Adding ICCS 2023, ICCQ 2023

iterater · mallamanis · commit c6c7c030f3bf · 2023-07-01T17:16:10.000+01:00
diff --git a/_publications/kovalchuk2023test.markdown b/_publications/kovalchuk2023test.markdown
@@ -0,0 +1,11 @@
+---
+layout: publication
+title: Test-based and metric-based evaluation of code generation models for practical question answering
+authors: S. Kovalchuk, D. Fedrushkov, V. Lomshakov, A. Aliev
+conference: ICCQ
+year: 2023
+additional_links:
+   - {name: "IEEE", url: "https://ieeexplore.ieee.org/document/10114665"}
+tags: ["code generation", "test generation", "natural language generation", "evaluation", "metrics", "natural language processing"]
+---
+We performed a comparative analysis of code generation model performance with evaluation using common NLP metrics in comparison to a test-based evaluation. The investigation was performed in the context of question answering with code (test-to-code problem) and was aimed at applicability checking both ways for generated code evaluation in a fully automatic manner. We used CodeGen and GPTNeo pretrained models applied to a problem of question answering using Stack Overflow-based corpus (APIzation). For test-based evaluation, industrial test-generation solutions (Machinet, UTBot) were used for providing automatically generated tests. The analysis showed that the performance evaluation based solely on NLP metrics or on tests provides a rather limited assessment of generated code quality. We see the evidence that predictions with both high and low NLP metrics exist that pass and don't pass tests. With the early results of our empirical study being discussed in this paper, we believe that the combination of both approaches may increase possible ways for building, evaluating, and training code generation models.

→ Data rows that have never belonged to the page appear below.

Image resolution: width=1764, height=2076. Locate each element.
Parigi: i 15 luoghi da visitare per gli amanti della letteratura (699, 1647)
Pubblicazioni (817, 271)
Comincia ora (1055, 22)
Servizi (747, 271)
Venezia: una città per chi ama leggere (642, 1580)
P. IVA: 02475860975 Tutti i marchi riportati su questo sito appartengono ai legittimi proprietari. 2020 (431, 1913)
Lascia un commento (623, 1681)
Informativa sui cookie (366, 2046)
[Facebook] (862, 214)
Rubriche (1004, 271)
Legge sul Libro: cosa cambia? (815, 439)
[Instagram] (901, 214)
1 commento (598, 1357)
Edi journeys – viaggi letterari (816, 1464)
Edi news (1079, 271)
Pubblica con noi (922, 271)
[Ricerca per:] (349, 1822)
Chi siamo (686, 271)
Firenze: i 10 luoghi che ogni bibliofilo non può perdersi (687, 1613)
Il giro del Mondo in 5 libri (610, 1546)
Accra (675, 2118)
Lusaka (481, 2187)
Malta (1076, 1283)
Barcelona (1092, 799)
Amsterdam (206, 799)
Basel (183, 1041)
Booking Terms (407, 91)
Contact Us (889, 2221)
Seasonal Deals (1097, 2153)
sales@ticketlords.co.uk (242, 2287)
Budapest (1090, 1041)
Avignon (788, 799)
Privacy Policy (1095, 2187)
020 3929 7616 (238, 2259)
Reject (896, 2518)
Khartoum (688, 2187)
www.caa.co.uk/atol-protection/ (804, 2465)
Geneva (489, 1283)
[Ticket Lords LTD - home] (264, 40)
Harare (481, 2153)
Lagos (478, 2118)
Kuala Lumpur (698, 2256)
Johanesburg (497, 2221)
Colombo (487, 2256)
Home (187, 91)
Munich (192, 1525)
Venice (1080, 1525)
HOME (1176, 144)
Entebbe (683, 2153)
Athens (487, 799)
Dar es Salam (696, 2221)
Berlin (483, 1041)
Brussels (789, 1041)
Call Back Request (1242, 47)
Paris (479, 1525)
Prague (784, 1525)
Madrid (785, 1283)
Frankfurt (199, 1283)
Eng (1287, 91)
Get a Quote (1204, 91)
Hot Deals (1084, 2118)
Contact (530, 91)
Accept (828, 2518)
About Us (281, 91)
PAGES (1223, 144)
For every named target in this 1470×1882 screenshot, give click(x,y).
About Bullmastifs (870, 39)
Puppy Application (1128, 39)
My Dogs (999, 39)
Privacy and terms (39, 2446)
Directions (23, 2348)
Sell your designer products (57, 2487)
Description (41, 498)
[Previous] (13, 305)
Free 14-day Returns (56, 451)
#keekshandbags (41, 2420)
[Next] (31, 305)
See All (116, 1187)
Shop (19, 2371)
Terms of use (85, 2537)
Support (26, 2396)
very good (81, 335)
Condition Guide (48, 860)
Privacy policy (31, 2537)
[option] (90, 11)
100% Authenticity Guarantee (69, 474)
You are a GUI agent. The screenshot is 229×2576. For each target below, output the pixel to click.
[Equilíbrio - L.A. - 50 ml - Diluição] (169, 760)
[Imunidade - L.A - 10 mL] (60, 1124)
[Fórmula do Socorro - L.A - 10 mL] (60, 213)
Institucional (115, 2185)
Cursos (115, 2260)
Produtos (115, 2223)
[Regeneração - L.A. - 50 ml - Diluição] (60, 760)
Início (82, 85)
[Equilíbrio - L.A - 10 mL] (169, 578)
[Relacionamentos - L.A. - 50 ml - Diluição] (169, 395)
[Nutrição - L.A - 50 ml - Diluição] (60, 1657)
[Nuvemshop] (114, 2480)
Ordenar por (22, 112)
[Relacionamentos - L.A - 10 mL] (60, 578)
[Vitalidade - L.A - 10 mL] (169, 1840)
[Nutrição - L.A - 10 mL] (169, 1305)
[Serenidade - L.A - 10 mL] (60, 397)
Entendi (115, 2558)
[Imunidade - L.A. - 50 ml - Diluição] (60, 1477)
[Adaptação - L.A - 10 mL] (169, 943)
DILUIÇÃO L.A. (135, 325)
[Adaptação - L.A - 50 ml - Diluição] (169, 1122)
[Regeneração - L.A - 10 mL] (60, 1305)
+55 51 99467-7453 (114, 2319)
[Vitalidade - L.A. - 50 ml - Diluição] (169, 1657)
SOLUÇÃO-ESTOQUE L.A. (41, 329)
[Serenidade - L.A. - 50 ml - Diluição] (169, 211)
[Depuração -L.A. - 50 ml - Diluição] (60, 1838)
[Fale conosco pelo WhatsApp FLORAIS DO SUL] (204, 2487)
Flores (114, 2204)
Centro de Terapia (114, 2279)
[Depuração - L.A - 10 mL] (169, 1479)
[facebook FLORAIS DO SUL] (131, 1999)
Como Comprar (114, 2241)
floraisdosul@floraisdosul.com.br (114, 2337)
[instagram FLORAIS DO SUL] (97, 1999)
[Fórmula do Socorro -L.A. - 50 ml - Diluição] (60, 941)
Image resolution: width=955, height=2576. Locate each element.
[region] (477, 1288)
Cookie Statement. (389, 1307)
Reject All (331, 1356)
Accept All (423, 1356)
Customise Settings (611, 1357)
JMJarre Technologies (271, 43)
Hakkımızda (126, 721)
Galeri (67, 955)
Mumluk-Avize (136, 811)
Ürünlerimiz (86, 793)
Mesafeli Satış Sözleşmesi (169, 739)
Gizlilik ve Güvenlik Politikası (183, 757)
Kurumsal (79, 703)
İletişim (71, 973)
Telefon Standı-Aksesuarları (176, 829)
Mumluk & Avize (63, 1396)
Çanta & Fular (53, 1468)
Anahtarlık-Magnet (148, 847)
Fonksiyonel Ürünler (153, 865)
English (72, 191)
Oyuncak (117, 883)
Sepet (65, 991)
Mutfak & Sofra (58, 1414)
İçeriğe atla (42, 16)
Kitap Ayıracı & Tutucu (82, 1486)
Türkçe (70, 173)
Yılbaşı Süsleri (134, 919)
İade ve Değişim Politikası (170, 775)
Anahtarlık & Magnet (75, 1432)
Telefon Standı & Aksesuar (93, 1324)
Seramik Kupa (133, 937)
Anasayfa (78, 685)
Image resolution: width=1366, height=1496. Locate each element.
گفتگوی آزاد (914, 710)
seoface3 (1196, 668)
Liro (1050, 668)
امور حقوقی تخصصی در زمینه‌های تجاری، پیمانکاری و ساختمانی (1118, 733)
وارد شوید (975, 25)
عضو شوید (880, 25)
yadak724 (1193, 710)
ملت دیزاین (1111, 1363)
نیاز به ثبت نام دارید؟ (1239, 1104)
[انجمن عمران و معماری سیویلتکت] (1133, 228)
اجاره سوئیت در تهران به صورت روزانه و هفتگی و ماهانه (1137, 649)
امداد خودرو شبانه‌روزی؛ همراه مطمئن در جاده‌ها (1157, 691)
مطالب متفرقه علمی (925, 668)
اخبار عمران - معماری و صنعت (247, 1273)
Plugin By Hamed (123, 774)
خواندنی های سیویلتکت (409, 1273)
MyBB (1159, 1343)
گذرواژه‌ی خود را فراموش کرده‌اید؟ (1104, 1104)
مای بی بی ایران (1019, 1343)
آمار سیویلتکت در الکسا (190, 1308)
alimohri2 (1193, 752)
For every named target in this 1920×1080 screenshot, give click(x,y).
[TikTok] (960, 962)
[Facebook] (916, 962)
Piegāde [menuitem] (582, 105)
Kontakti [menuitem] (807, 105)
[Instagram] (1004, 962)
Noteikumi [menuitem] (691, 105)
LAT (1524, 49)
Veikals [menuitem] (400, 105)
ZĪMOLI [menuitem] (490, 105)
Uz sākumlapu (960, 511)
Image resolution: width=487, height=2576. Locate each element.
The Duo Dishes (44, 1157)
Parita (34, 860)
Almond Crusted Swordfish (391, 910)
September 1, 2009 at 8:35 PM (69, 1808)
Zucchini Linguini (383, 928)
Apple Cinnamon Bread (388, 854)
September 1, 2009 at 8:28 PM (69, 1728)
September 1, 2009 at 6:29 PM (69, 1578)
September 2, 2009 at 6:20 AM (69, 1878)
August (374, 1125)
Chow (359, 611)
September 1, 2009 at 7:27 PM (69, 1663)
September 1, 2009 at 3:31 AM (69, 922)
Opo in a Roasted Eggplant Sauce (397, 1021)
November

diff --git a/_publications/lomshakov2023fine.markdown b/_publications/lomshakov2023fine.markdown
@@ -0,0 +1,12 @@
+---
+layout: publication
+title: Fine-Tuning Large Language Models for Answering Programming Questions with Code Snippets
+authors: V. Lomshakov, S. Kovalchuk, M. Omelchenko, S. Nikolenko, A. Aliev
+conference: ICCS
+year: 2023
+additional_links:
+   - {name: "LNCS", url: "https://link.springer.com/chapter/10.1007/978-3-031-36021-3_15"}
+   - {name: "Papers with Code ", url: "https://paperswithcode.com/paper/fine-tuning-large-language-models-for"}
+tags: ["program synthesis", "question answering", "large language models"]
+---
+We study the ability of pretrained large language models (LLM) to answer questions from online question answering fora such as Stack Overflow. We consider question-answer pairs where the main part of the answer consists of source code. On two benchmark datasets — CoNaLa and a newly collected dataset based on Stack Overflow — we investigate how a closed-book question answering system can be improved by fine-tuning the LLM for the downstream task, prompt engineering, and data preprocessing. We use publicly available autoregressive language models such as GPT-Neo, CodeGen, and PanGu-Coder, and after the proposed fine-tuning achieve a BLEU score of 0.4432 on the CoNaLa test set, significantly exceeding previous state of the art for this task.